Originally filed as two cases in Amritsar and Kapurthala, the cases against the SFJ were handed over to the NIAin April 2020. The agency said the secessionist SFJ was using social-media platforms, including Facebook, Twitter, WhatsApp and YouTube, and its websites to “propagate sedition” and radicalise youth through funds received from abroad. Pannun and his co-accused were charged under the Unlawful Activities (Prevention) Act, 1967.


Formed in 2007, SFJ was already designated a “unlawful association” under the UAPA.

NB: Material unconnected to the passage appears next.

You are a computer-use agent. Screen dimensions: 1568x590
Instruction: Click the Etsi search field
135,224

An earlier charge sheet was filed on 9 December 2020, against Pannun and other foreign residents including accused based in the United States. United Kingdom and Canada. They were charged under UAPA for seditious activities under the ‘Referendum 2020’ banner.

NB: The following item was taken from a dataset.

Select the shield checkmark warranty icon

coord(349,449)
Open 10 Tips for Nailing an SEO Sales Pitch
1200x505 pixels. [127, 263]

The Significance Of R-Day, Red Fort For Protestors

January 26 is India’s ‘Republic Day’, marking the day in 1950 when the Indian Constitution was formally adopted. This year, the day also marked the completion of two months of a peaceful sit-in protest by at least 5 lakh farmers whose tractors, trolleys, water tankers, tents and some farm animals have been parked on highways leading into the capital city of New Delhi during this duration.

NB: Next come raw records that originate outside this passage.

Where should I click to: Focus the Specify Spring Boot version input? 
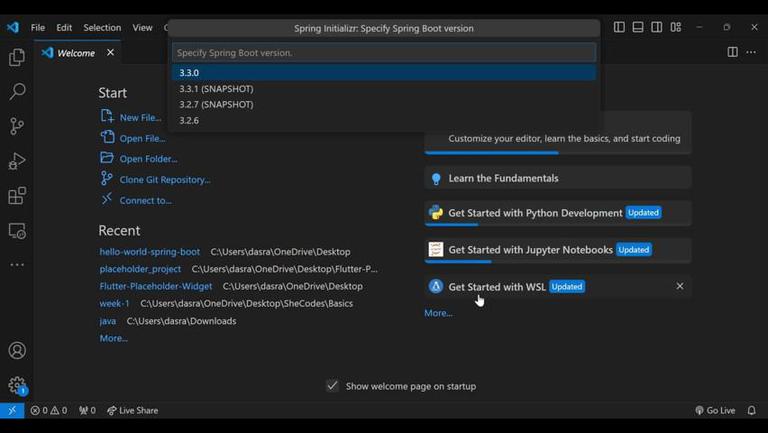pyautogui.click(x=384, y=53)
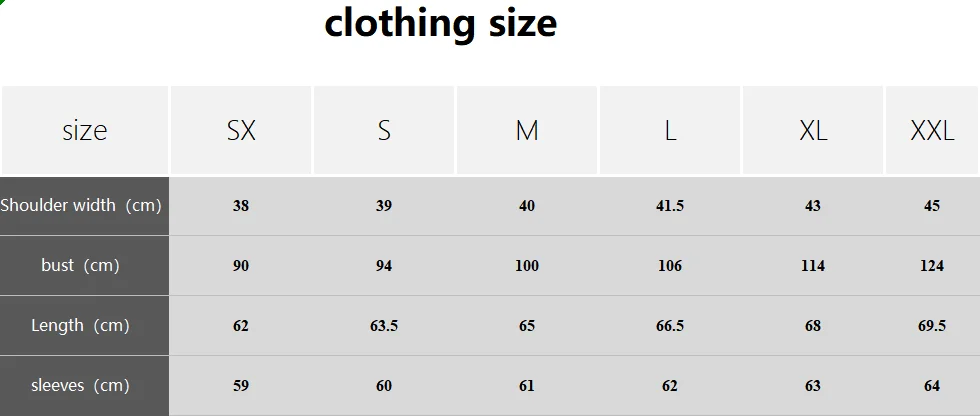This screenshot has height=418, width=980.
Task: Select the "sleeves (cm)" row label
Action: pyautogui.click(x=81, y=386)
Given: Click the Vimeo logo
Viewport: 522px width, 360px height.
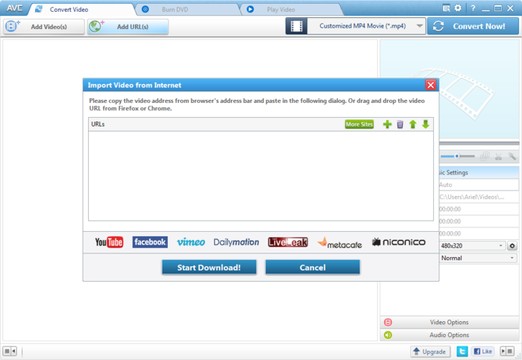Looking at the screenshot, I should (x=191, y=242).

At the Tikri entry point into Delhi, one of the sites of protest, the area occupied by tractors and trolleys stretches 22 km, one third the distance to the neighbouring town of Rohtak on Delhi’s northwest.


The protesting farmers are demanding a rollback of three new laws pertaining to marketing of agricultural produce, laws that were rushed without debate through Parliament in September 2020, in the midst of the Covid-19 pandemic.


The government has presented the laws as key reforms to liberalise agricultural markets, but farmers fear dismantling of existing support price mechanisms and government procurement of produce. The undue haste that the Narendra Modi government displayed in jettisoning parliamentary consultative processes despite growing opposition to the bills deepened fears that powerful corporates would be chief beneficiaries of the reform. One central minister resigned, citing discomfort with the lack of dialogue with those whose lot the law is meant to improve.

The two-month blockade has won wide acclaim for its peaceful stance, the farmers’ camps, a colourful setting of performances, langar or free food for all, libraries for books on revolutionary struggles, and general conviviality. The farmers come from multiple states, including Maharashtra and Rajasthan, but the large majority are from Punjab, Haryana and Uttar Pradesh.


When farmers reached Red Fort on 26 January, there were first scenes of euphoria as they unfurled flags including the Indian tricolour -- the Red Fort is particularly significant for Sikhs.


Amid Disquiet, Protestors Face Declining Support

Having dissociated themselves from the events at Red Fort, calling off the parade and asking protestors to return to continue their vigil at the sites on the borders of Delhi, senior leaders of the farmer unions tried to regain control over the protestors through 27 January, with little effect. Two farmer unions said they were withdrawing from the protest. Late into the night, megaphones were still in use at Tikri and aggressive sloganeering continued.


Those present at Tikri and Singhu told Article 14 that having stood out as a largely leaderless protest of people including farmers who were not unionised, 27 January saw scores of those not affiliated to any union pack their belongings and leave for home.


Police and paramilitary reinforcement were positioned at the sites, they said. While Internet services were suspended in various parts of the capital, including at the border protest sites on 26 January afternoon, services resumed on the 27th.

Nearby, late that night, local administration in Baraut town of Uttar Pradesh’s Baghpat district convinced a group of farmer protestors living in a tent for 40 days on the highway to return to their homes.


Hum kahaan khade the aur kahaan pahunch gaye (how much ground we have lost),” a dispirited Chaduni said on the afternoon of 27 January, addressing a large crowd of protestors at Singhu. “Because of one man, though there were many, but because of one flag hoisting incident, we are facing opposition in the entire country.”


(Kavitha Iyer is an independent journalist based in Mumbai.)